与单独包括高度极化¹³C-丙酮酸盐的成像介质相比较，包括苹果酸盐和高度极化¹³C-丙酮酸盐的成像介质的注入使PDH通量提高了32％，这表明通过引入到克雷伯氏循环中所导致的乙酰基CoA的除去提高了PDH通量。PDH通量在单独注射高度极化¹³C-丙酮酸盐的禁食大鼠中与进食大鼠相比有55％的降低，并且当使用包括苹果酸盐和高度极化¹³C-丙酮酸盐的成像介质时不改变。这里，低PDH活性防止附加的酶通量。这些结果，如在图7中所描绘，表明最终产物抑制限制了进食状态PDH通量，而PDH活性调控禁食状态下的丙酮酸盐氧化。总之，这一研究已经提供了证据：高度极化MR可用于获得代谢调节的详细情况，而不是仅仅获得与代谢状况相关的信息。

Claims

1.高度极化¹³C-丙酮酸盐用于制备成像介质的用途，所述成像介质用于由¹³C-MR检测法测定PDH活性的方法，其中检测¹³C-碳酸氢盐的信号和任选地¹³C-丙酮酸盐的信号，所述高度极化¹³C-丙酮酸盐选自高度极化¹³C₁-丙酮酸盐、¹³C_1，2-丙酮酸盐、¹³C_1，3-丙酮酸盐或¹³C_1，2，3-丙酮酸盐或其任何组合。
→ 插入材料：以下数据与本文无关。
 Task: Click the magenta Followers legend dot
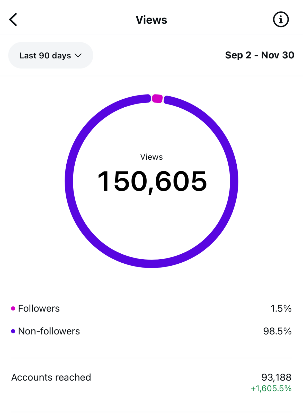click(x=13, y=308)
2.根据权利要求1的用途，其中检测¹³C-碳酸氢盐和¹³C-丙酮酸盐的信号。

3.根据权利要求1的用途，其中该方法是在人或非人动物中PDH活性的体内测定方法。

4.根据权利要求1的用途，其中该方法是在细胞培养物中、在身体样品中、在体外组织中或在从人或非人动物获得的离体器官中PDH活性的体外测定方法。
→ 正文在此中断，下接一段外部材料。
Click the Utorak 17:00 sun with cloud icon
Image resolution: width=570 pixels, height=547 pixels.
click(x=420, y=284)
5.根据权利要求1的用途，其中该信号用来产生代谢分布图。

6.根据权利要求5的用途，其中该方法是在体内或体外进行的和其中所获得的信息用于评价改变PDH活性的潜在药物的效力。

7.根据权利要求1的用途，其中该方法是在体内或体外进行的，用于测定PDH活性以分析对治疗的响应和/或测定在处于疾病状态的患者中为了他们的疾病进行治疗的治疗效力。
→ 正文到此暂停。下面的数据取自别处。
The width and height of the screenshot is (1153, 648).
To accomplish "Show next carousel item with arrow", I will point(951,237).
8.根据权利要求1的用途，其中该方法是在体内或体外进行的，用于测定PDH活性以鉴定处于发展疾病的危险之中的患者和/或鉴定需要采取预防措施以避免疾病发展的候选者。

9.根据权利要求1的用途，其中该方法是在体内或体外进行的，用于测定PDH活性以用于疾病的早期检测。

10.根据权利要求1的用途，其中该方法是在体内或体外进行的，用于测定PDH活性以监测疾病的进展、测定疾病的严重性或鉴定和分析与疾病相关的并发症。

11.根据前述权利要求1到10中任何一项的用途，其中该成像介质进一步包括高度极化¹³C-乙酸盐和其中另外检测¹³C-乙酰肉碱和任选地¹³C-乙酰基-CoA或¹³C-乙酰基-CoA和¹³C-乙酸盐的信号。

12.根据前述权利要求1到10中任何一项的用途，其中，在使用包括高度极化¹³C-丙酮酸盐的成像介质进行所述¹³C-MR检测之前或之后，使用包括高度极化¹³C-乙酸盐的成像介质进行¹³C-MR检测，和其中检测¹³C-乙酰肉碱和任选地¹³C-乙酰基-CoA或¹³C-乙酰基-CoA和¹³C-乙酸盐的信号。

13.根据前述权利要求1到10中任何一项的用途，其中该成像介质进一步包括苹果酸盐。